> _DATA_
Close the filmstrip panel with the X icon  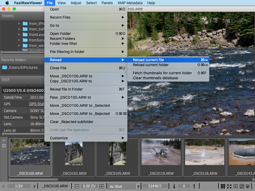(x=4, y=141)
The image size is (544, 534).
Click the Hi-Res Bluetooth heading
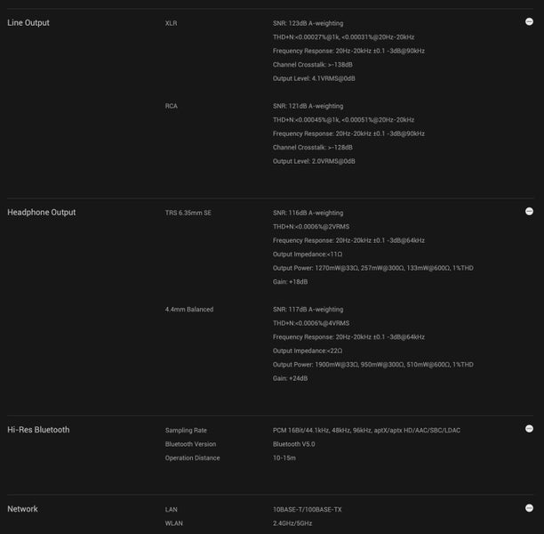coord(38,430)
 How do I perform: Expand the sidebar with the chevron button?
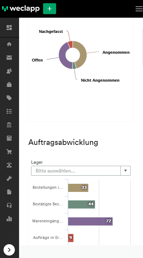(x=9, y=250)
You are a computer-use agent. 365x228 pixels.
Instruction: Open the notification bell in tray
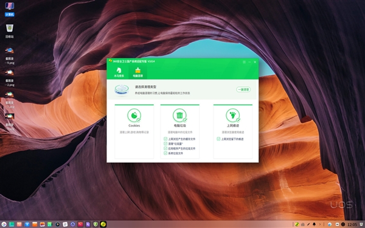click(x=315, y=224)
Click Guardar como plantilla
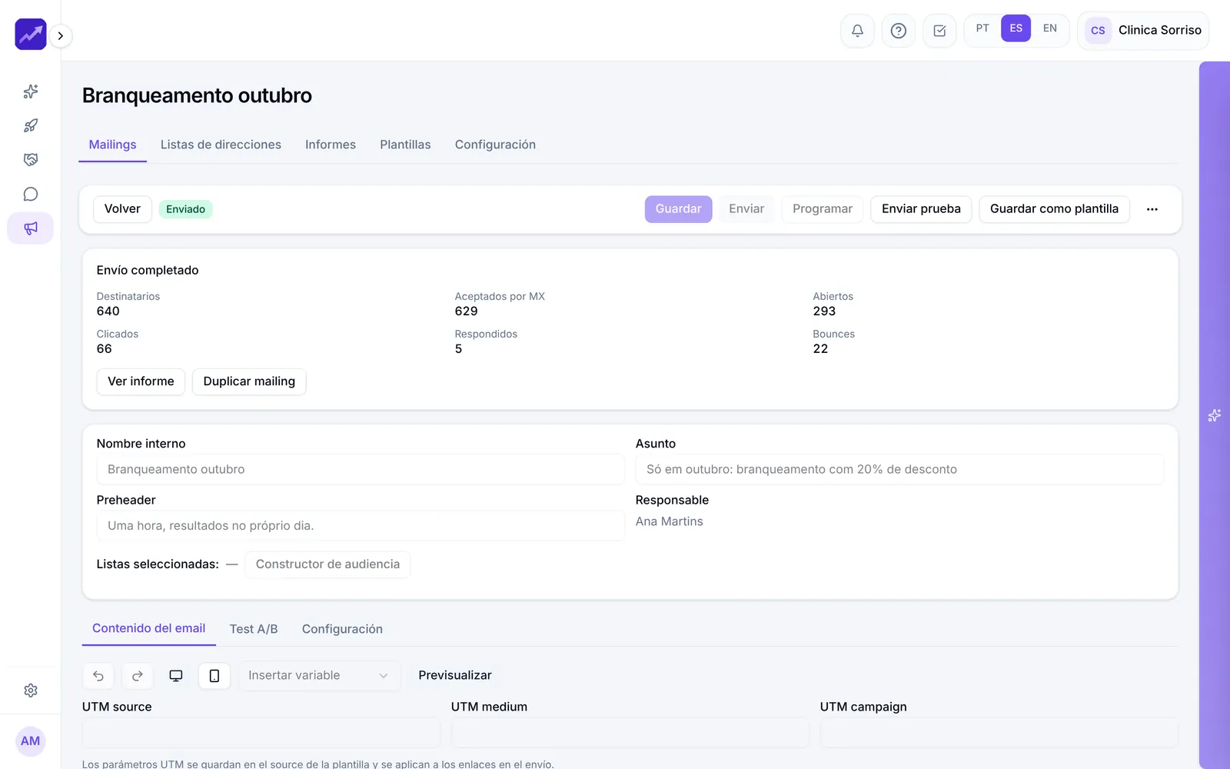 coord(1054,209)

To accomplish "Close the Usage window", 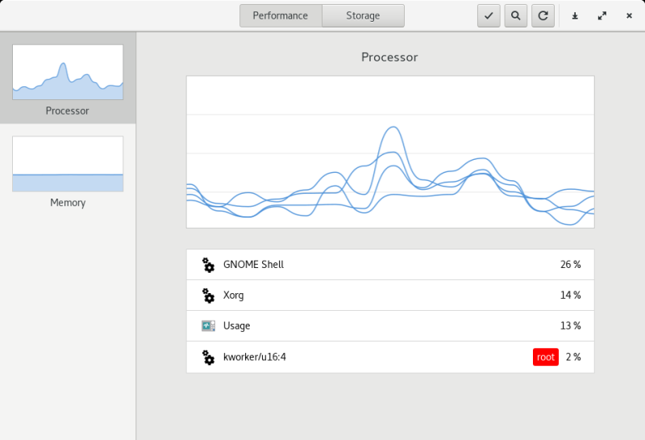I will pyautogui.click(x=629, y=15).
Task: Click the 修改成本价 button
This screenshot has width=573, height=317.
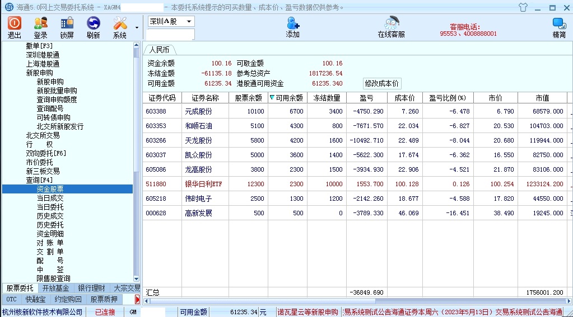Action: point(382,83)
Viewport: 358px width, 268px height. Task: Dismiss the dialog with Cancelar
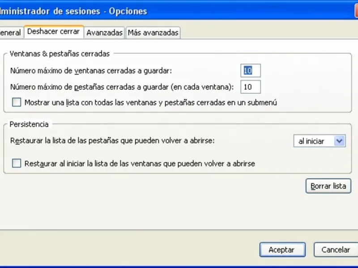[336, 250]
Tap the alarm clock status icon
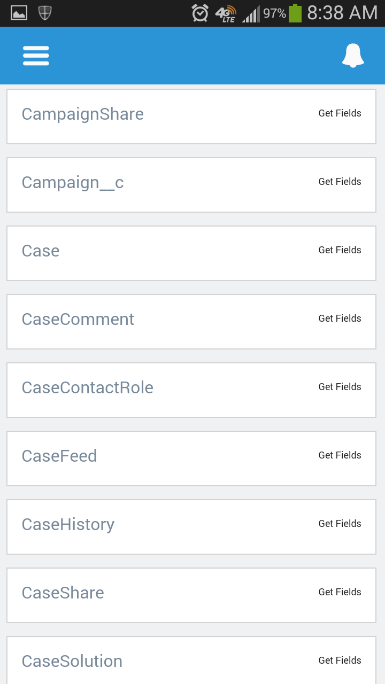385x684 pixels. [200, 13]
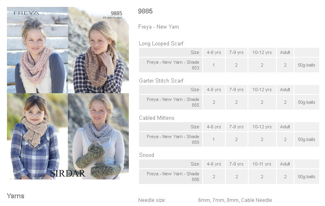Click the needle sizes list 6mm, 7mm, 8mm
The image size is (325, 206).
[x=235, y=200]
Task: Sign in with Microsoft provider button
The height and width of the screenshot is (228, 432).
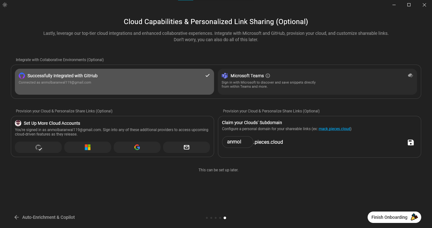Action: click(x=88, y=147)
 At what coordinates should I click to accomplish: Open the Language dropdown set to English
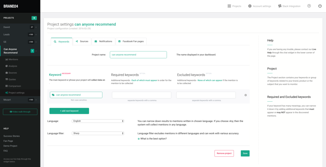(x=98, y=121)
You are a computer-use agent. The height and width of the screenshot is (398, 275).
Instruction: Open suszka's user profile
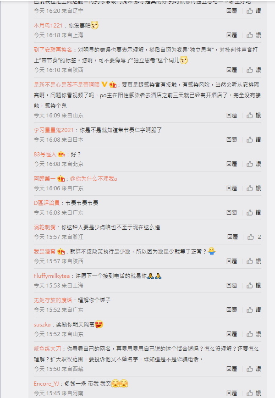(42, 324)
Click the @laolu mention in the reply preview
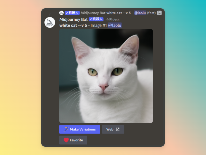This screenshot has height=155, width=206. [x=140, y=13]
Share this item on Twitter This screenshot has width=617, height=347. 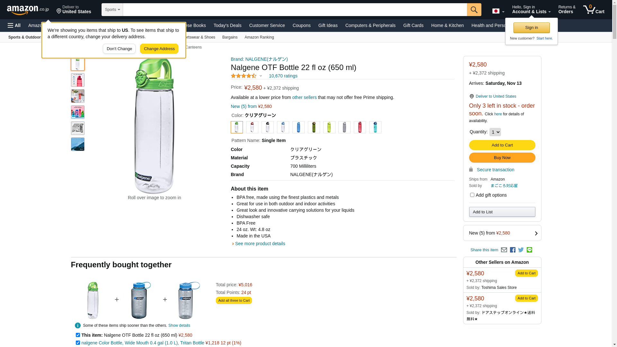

> _WHAT NEEDS TO BE DONE_
Would you please filter the lines above and copy every one that includes "computer"?

> _COMPLETED EXERCISE_
You are a computer-use agent. 365x228 pixels.
You are a computer-use agent. The height and width of the screenshot is (398, 275).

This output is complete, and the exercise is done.